Balloon incident reveals more than espionage as competition with China intensifies
Of course, there’s nothing new about superpowers spying on each other, even from balloons. President Dwight D. Eisenhower authorized surveillance of the Soviet Union by installing cameras on balloons in the mid-1950s, flying them ‘over Soviet bloc countries under the guise of weather research’, according to an article published by the National Archives in 2009. It “caused more protest from the Kremlin than useful information,” reported the author, David Haight, archivist at the Eisenhower Library.
With the advent of the first spy satellites, balloons seemed to become obsolete.
Now they’re making a comeback because while spy satellites can see almost anything, balloons fitted with high-tech sensors fly over a site for much longer and can pick up radio, cellular and other transmissions that can’t be detected from the air. space. This is why Montana’s sighting of the balloon was critical; in recent years, the National Security Agency and the United States Strategic Command, which oversees the US nuclear arsenal, have redone communications with nuclear weapons sites. It would be one, but only one, of the natural targets for China’s Ministry of State Security, which oversees many of its national security hacks.

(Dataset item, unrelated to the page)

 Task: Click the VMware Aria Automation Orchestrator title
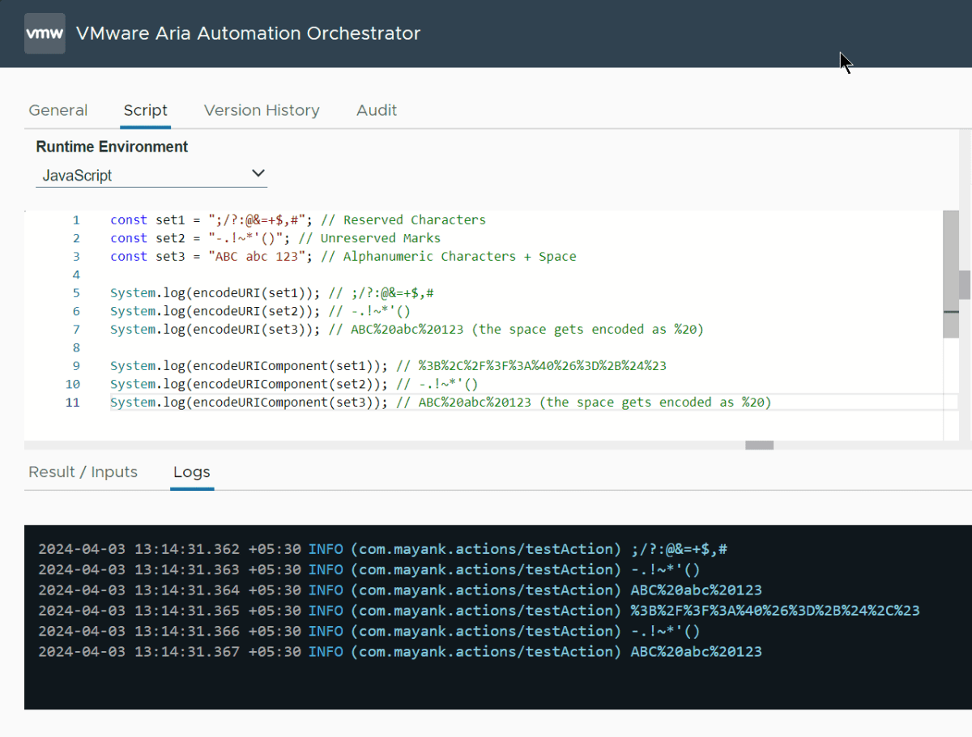[x=248, y=33]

The NSA is also targeting China, of course. From the revelations of Edward Snowden, the former entrepreneur who exposed many of the agency’s operations a decade ago, the world learned that the United States had broken into the networks of Huawei, the Chinese telecommunications company , and had also tracked the movements of Chinese leaders and soldiers. responsible for moving Chinese nuclear weapons. This is only a small part of US surveillance in China.
Such activities reinforce China’s argument that everyone is doing it. Because they’re largely hidden — save for the occasional revelation of a big hack — they’ve rarely made it into national politics. It changes.
The balloon incident came at a time when Democrats and Republicans are vying to show who can be stronger against China. And it showed: The new chairman of the House Intelligence Committee, Rep. Michael R. Turner, a Republican from Ohio, echoed the many Republicans who argued the ball should go down sooner.
He called the shootout “a bit like going after the quarterback after the game is over. The satellite had completed its mission. He should never have been allowed to enter the United States, and he should never have been allowed to complete his mission.